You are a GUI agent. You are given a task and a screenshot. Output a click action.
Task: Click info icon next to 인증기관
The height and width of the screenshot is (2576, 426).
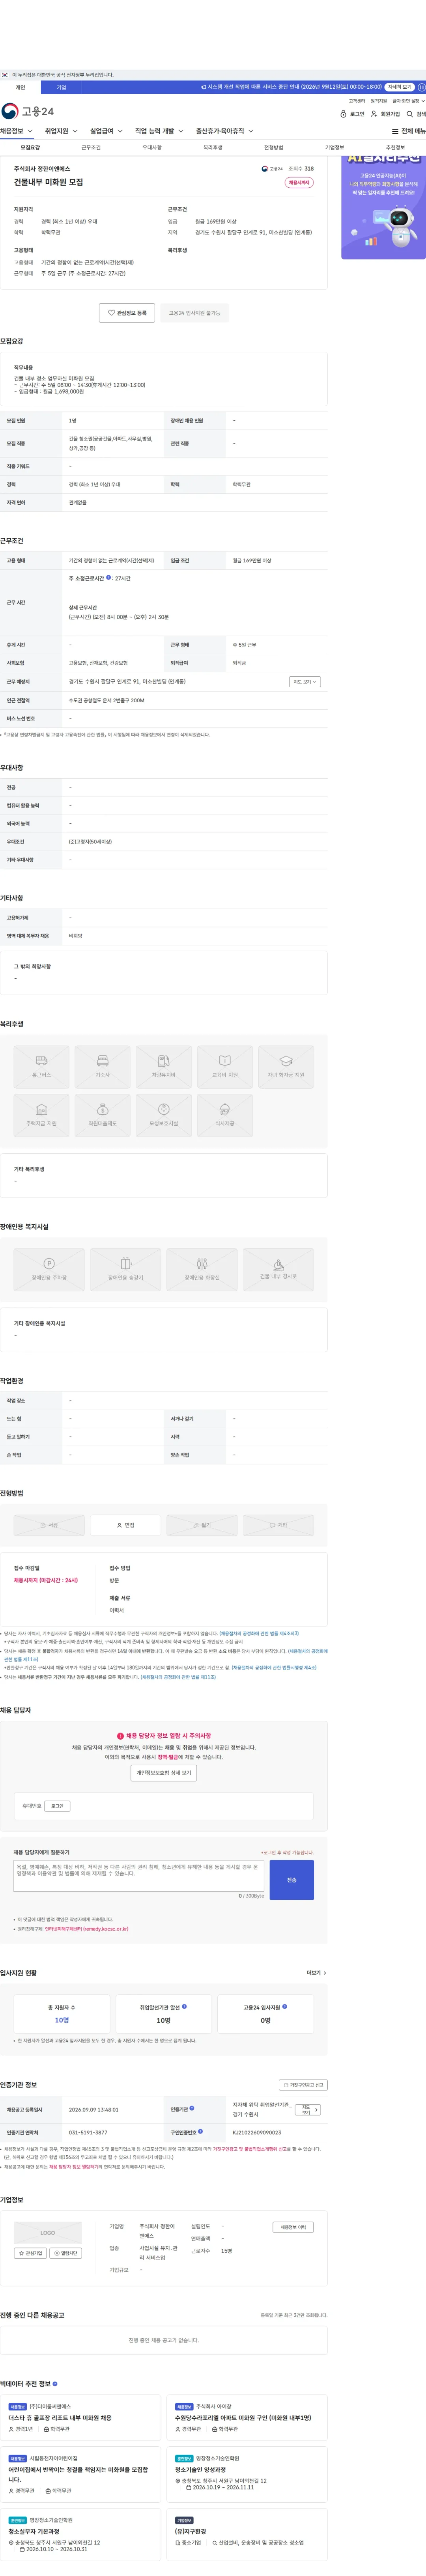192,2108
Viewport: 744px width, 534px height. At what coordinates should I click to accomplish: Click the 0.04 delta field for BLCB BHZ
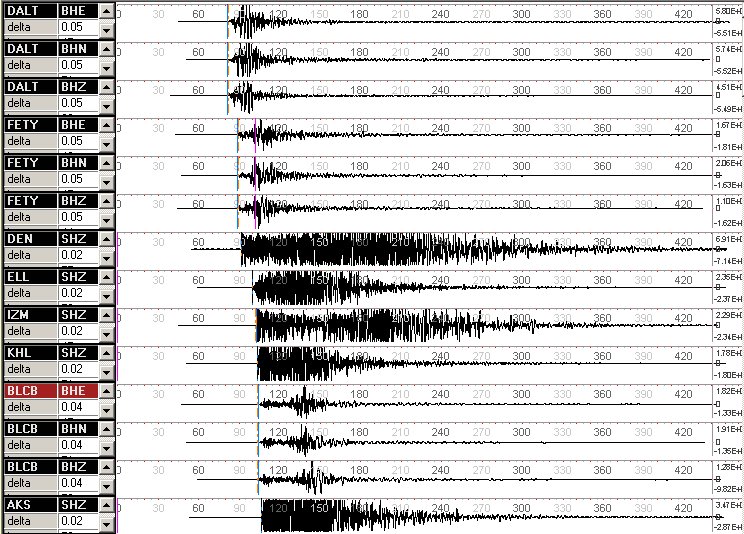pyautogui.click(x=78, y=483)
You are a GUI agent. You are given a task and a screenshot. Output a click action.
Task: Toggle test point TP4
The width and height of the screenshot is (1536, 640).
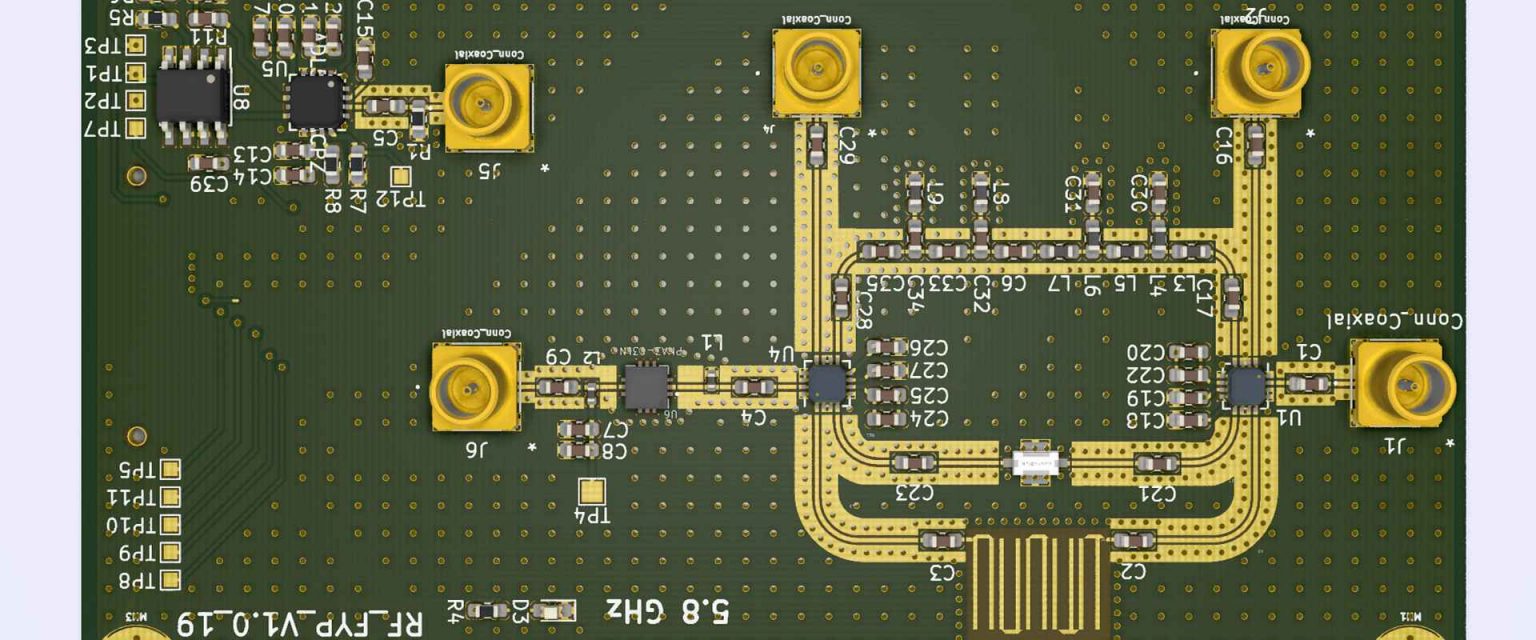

Assignment:
Write out every entry above exactly as it stands, minus the pictures.

Solution to the problem:
You are a GUI agent. You are given a task and a screenshot. Output a click action.
Task: Click info icon next to 인증기관
The height and width of the screenshot is (2576, 426).
192,2108
Viewport: 744px width, 534px height. At what coordinates should I click to accomplish: Click the 0.04 delta field for BLCB BHZ
pyautogui.click(x=78, y=483)
You are a GUI agent. You are given a task and a screenshot. Output a click action.
Task: Toggle test point TP4
The width and height of the screenshot is (1536, 640).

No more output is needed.